CBVB used to joke that by 1999, he was going to stop making weirdo music and start up a pop group called 1999, a nod to his beloved Prince. This sort of happened, but instead, it was 2002 and he called the band PAS/CAL. This band was, by design, the absolute opposite of Asha Vida's devil-may-care approach to music-making. The devil in every little detail was all that mattered in the elaborate arrangements Badynee and his pop architects constructed. Pitchfork described PAS/CAL via an absolutely whirligig of musical reference wizardry, asserting the band possessed an 'Electric Light Orchestra baroqueness' and 'Of Montreal schizophrenia'. The songs at times had a 'Byrdsian jangle', were 'darkly XTC-like' or tapped into 'His 'n' Hers-era Pulp', and managed to bridge 'Stereolab and the Zombies' with 'arrangements to rival Jellyfish or Jon Brion.' After numerous singles, EPs, and an oft-delayed full-length that damn-neared Chinese Democracy territory, the band called it quits as Craig moved to Chicago to bolster his 401k and raise a family.

Fast forward past jobs won & lost, births, deaths, graduations, first-love heartbreaks, braces on & off, bullies & besties, renting, owning, foreclosure, and owning again. During all this life stuff, CBVB quietly kept at it like the Wallace Stevens of rock 'n roll, fitting songwriting in when he could during lunch breaks, before his wife woke up and after the kids were tucked in for the night. The songs accumulated slowly, the way interesting things tend to, not rushed toward a deadline but seasoned by actual living. He also found an unexpected collaborator closer to home: his daughter Viv, a budding songwriter known to those in the know as "intellectual bimbo." Together they produced a quirky off-kilter EP of alt-R&B electro-pop, released in December of 2023, a detour that turned out to be less a distraction than a warm-up.
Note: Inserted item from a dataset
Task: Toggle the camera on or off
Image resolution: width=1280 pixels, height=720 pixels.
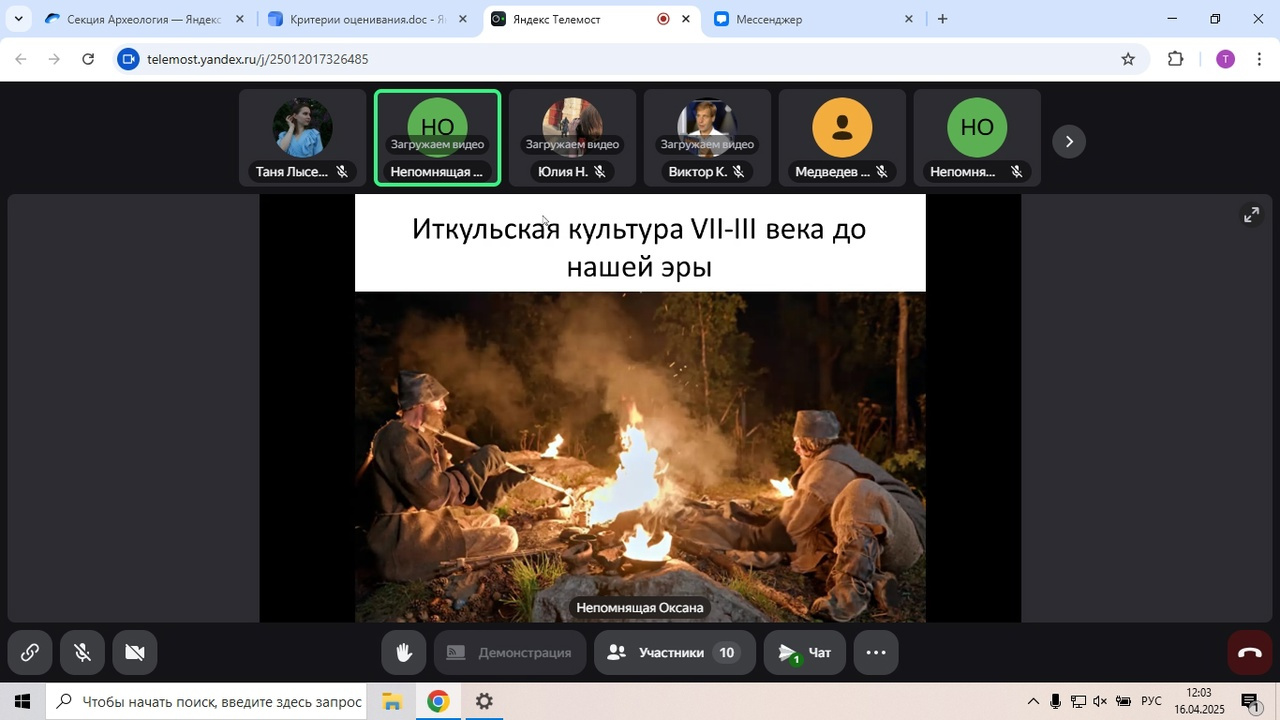Action: [135, 653]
As a solo artist, Badynee has been drawn back to the music that first pricked his wee lil' ears: the often overlooked late-'70s solo records by artists who had outgrown their famous contexts, figures like Alan Hull, Kevin Ayers, Robert Wyatt, Scott Walker, Donovan, Billy Lyall, John Cale, Lou Reed, Caetano Veloso, Serge Gainsbourg, Joni Mitchell, McCartney, Lennon, Dylan, Young. He also developed a quiet obsession with jazz vocalists who write their own material rather than traffic in tired standards, Michael Franks, Steve Kuhn, Carla Bley, artists for whom sophistication and feeling aren't in competition. It's a lineage that values the intimate over the bombastic, the well-turned phrase over the grand gesture, and the kind of emotional honesty that only comes from having actually lived something first.
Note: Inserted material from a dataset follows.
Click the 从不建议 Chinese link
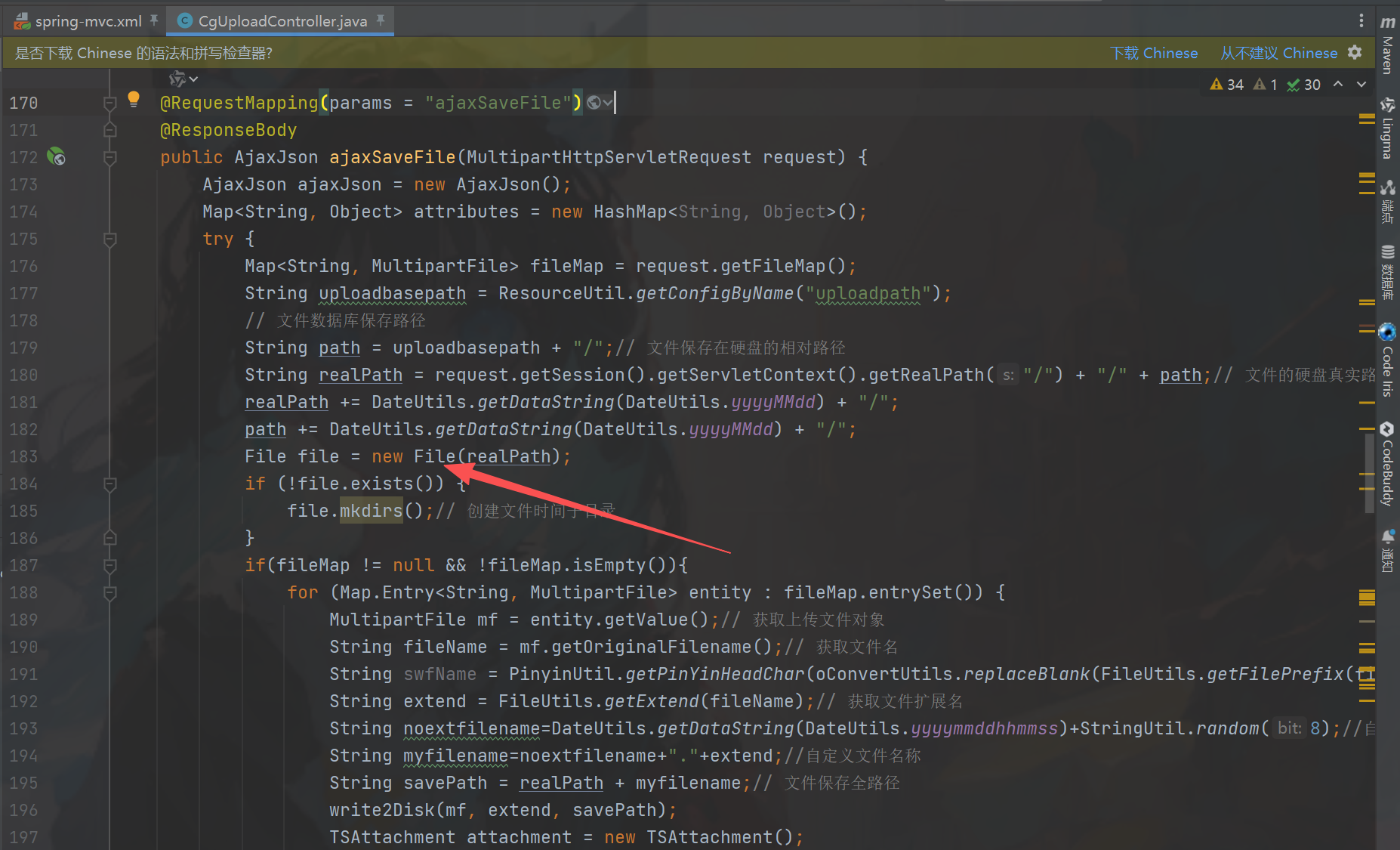The height and width of the screenshot is (850, 1400). 1278,53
That sensibility found its fullest expression to date in his solo work, where Badynee plays nearly all the instruments himself (save for a few guest spots on sax and backing vocals) and handles recording and production throughout, a fact that becomes less surprising once you remember the kid who once turned a faulty cable hum into a bass line. His single "I Walked Away From the Firing Squad," mastered by Warren Defever of His Name is Alive, drew comparisons to Leonard Cohen, Harry Nilsson, Nick Cave, Father John Misty, and early Divine Comedy, which is to say, critics recognized the lineage without quite being able to pin it down, which is exactly where Badynee tends to live.

His songs move between the cinematic and the conversational, sometimes within the same verse, and range from pugilistic social impressionism to world-weary hopefulness to tender, funky dispatches from the middle of an actual life. The resulting EP is a masterclass in varied storytelling, with tracks exploring everything from the tragic history of the world's first human cannonball to the intellectual blackmail of a cocktail party and the dramatic fallout of teenage heartbreak. They are, in other words, about the things that actually happen to a person, which, it turns out, is more than enough.

His most recent release is Don't Leave Your House to an Amateur (Team Love Records, March 20, 2026).